Durante todo el 2017 se dedicó a sanar con “la medicación, la alimentación y la espiritualidad”. No podía agacharse para hablar con su hija, ni bañarla, pero hacía todo por curarse y notaba las mejoras.
“En febrero fui a ver a un rabino a Chile y me retó. Me dijo que no fuera estúpida, que yo no había venido a este mundo a tener hijos, sino a ser feliz. Que dejara de controlar todo y de vivir exigida. Fueron tres horas, tres días seguidos. Me hizo reiki y me dio pautas para liberarme de ciertos mandatos”, relata.
En marzo del año pasado Male se sintió con fuerzas para dar un mensaje: “Quería avisarle a la gente con enfermedades autoinmunes que pueden mejorar y puede haber una cura”.
Entonces, impulsada por una hermana Instagramer, abrió su cuenta @the_food_alchimist. Contó su historia, ofreció recetas, recomendó alimentos y dietéticas. Hoy tiene más 65,7 mil seguidores.
Además, en mayo del año pasado terminó con los corticoides; en octubre, con toda la medicación; y en diciembre le dijeron que si quería, podía tener un hijo, sabiendo los riesgos.
“No es el momento. Tengo que desintoxicarme y dejar de poner el cuerpo”, contestó y se contestó, por primera vez en su vida. “Dejé de llorar al ver a mi hija jugando sola en el cuarto. Dejé de sentir esa insuficiencia. Veremos…”, asegura ahora, mientras disfruta y convida el chocolate negro con avellanas que preparó.
“Vos te estabas por morir y ahora sos un milagrito que anda por ahí”, le dijo el médico que la ayudó a salvarse, entre risas, cuando la vio la última vez, hace seis meses. “¡Ey! Yo laburé un montón”, le contestó ella, también riendo. Y por primera vez, su reumatólogo le preguntó cuándo quería volver a verlo. Ya no sería cada quince días, todos los meses, ni cada tres. Sería cuando hiciera falta. Quedaron para fin de año.
Hoy Male cría a Sophie y se reparte entre su cuenta de Instagram y el consultorio que abrió hace un año y atiende cuatro veces por semana, para desplegar su propia concepción de la nutrición. Vive atenta a no pasarse de rosca. “La cara me cambio mucho y todavía no siento alrededor de mi boca, pero estoy muy bien”, asegura. Y confía que ahora que está bien puede, finalmente, darse el espacio para hacer el duelo por Violeta.
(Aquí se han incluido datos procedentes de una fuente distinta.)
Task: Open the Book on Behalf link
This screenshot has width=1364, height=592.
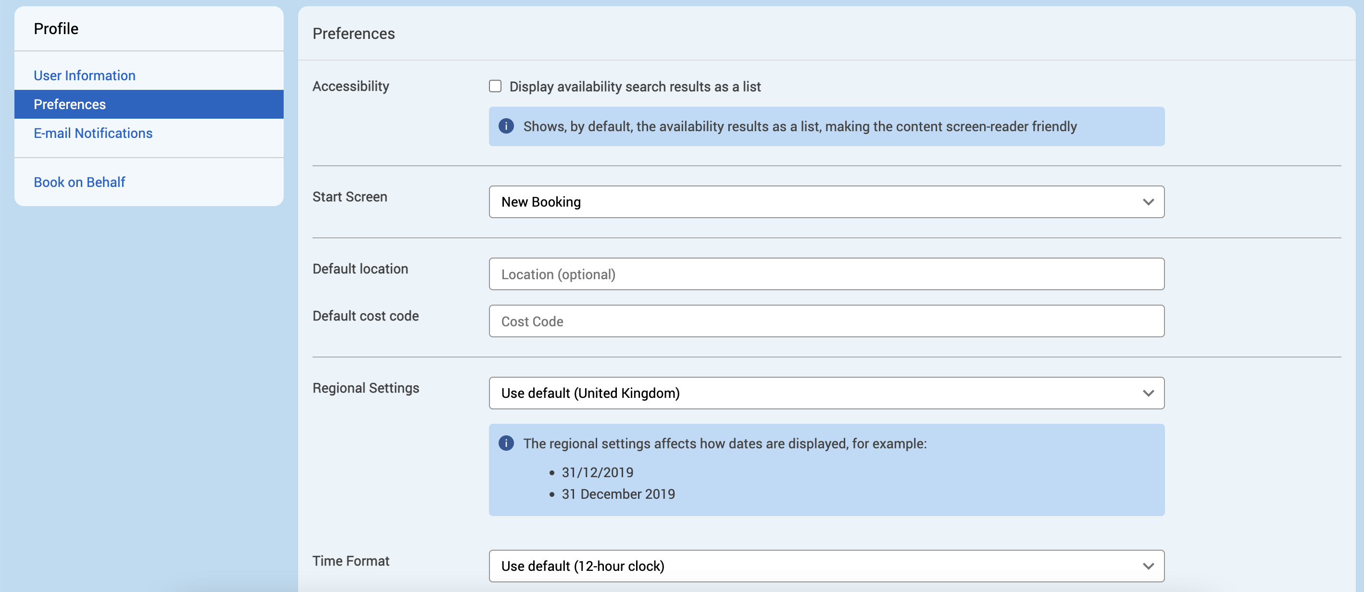Action: click(x=79, y=182)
“Antes de mi enfermedad yo comía frutas y verduras, pero también papas fritas y era muy kiosquera. Cuando mi cuerpo estuvo muy mal, lo ayudé: dejé todo lo que me lastimaba. Ahora, que estoy bien, cada tanto me tomo un vaso de gaseosa light, papas fritas, carne o algún lácteo. No soy extremista”, apunta.
Señala, además, que en su cuenta no dice “no comas esto o aquello”, sino que sugiere probar tres semanas sin gluten, sin lácteos y sin azúcar refinada (obviamente, cada persona deberá consultarle a su médico).
Y mientras habla de los beneficios de la cúrcuma, el jugo de apio, el aceite de coco y la miel orgánica, reflexiona: “Todo alimento puede ser oro para tu cuerpo. No es lo único, pero ayuda a curar. Lo comprobé, sané y quiero contarlo”.